With this year’s Nobel Prize in Physics going to three physicists for their “theoretical discoveries of topological phase transitions and topological phases of matter,” it would appear that things are looking up for the nascent prospects of topological insulators.

Topological insulators (TIs) are materials that behave like conductors near their surfaces but act as insulators throughout the bulk of their interiors. While such materials had long been thought theoretically possible, only recently have research labs around the world begun producing materials with these properties. This has buoyed hopes that they could someday be used in technologies ranging from “spintronics” to quantum computers.

Now an international team of researchers from the National Institute of Standards and Technology (NIST), the University of California Los Angeles (UCLA), and the Beijing Institute of Technology in China have developed a way that makes it far easier to magnetize TIs, improving the odds that they’ll be applied to computing.

One of the main issues with TIs is that bringing out their unusual physical properties requires that they be kept at extremely low temperatures. Another potential showstopper has been magnetizing the material. There have been two basic ways of achieving this magnetization: Either you dope the TI with a small amount of magnetic material, or you create a layered structure using a magnetic material known as a ferromagnet. Both of these approaches have their downsides. The layered approach can create a magnetic field so powerful that it overpowers the TIs. And the doping method also disrupts the TI’s properties.

In research described in the journal Nature Materials, the researchers took the layering approach. But instead of using alternate layers of a ferromagnetic material, they used an antiferromagnetic (AFM) material. In a typical magnetic material, the atoms all have north poles pointing in the same direction. However, in AFM materials, the north poles of one layer point in one direction, and then in the opposite direction in the next layer. When multiple layers are stacked, the magnetism is canceled out. 

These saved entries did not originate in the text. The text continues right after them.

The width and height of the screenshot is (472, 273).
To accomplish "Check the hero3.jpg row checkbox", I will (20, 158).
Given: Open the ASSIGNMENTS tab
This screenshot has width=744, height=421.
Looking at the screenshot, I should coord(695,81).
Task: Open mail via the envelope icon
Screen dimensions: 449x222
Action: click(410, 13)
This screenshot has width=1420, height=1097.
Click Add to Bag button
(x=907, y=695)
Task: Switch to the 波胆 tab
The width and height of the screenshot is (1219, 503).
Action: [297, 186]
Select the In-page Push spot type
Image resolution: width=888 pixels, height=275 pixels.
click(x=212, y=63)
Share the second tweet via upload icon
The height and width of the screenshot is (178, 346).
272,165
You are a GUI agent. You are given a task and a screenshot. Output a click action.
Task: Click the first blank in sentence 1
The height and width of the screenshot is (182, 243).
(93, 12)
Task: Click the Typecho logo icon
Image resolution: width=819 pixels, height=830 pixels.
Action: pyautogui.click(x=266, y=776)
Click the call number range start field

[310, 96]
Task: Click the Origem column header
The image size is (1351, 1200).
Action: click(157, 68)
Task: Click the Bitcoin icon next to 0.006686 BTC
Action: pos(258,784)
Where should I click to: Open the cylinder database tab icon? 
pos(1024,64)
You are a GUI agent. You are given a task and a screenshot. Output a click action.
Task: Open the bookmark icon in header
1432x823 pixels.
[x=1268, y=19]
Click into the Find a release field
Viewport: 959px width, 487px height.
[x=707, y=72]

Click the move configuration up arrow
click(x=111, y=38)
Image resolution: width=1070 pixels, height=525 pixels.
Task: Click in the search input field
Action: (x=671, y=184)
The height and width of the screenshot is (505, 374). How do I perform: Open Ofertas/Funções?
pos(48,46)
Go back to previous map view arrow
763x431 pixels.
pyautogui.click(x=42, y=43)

So, what the researchers sought to achieve is exploiting the magnetism of the outermost layer of the AFM material. The research demonstrated that this single outer layer was enough to magnetize the TI without overwhelming its attractive properties.

Another benefit of using the AFM material is that it meant that the TI displayed the desired properties at slightly warmer temperatures (though 77 Kelvin still can’t be considered balmy). This allows the scientists to use liquid nitrogen to keep the material cold rather than liquid helium, so the logistics of studying the material are simpler.

“It makes them far easier to study,” said Alex Grutter of the NIST Center for Neutron Research, in a press release. “Not only can we explore TIs’ properties more easily, but we’re excited because to a physicist, finding one way to increase the operational temperature this dramatically suggests there might be other accessible ways to increase it again. Suddenly, room temperature TIs don’t look as far out of reach.”

With this incremental step, we shouldn’t expect to see spintronic devices and quantum computers that exploit TIs anytime soon, but at least we have been given a ray of hope to dream of such a day.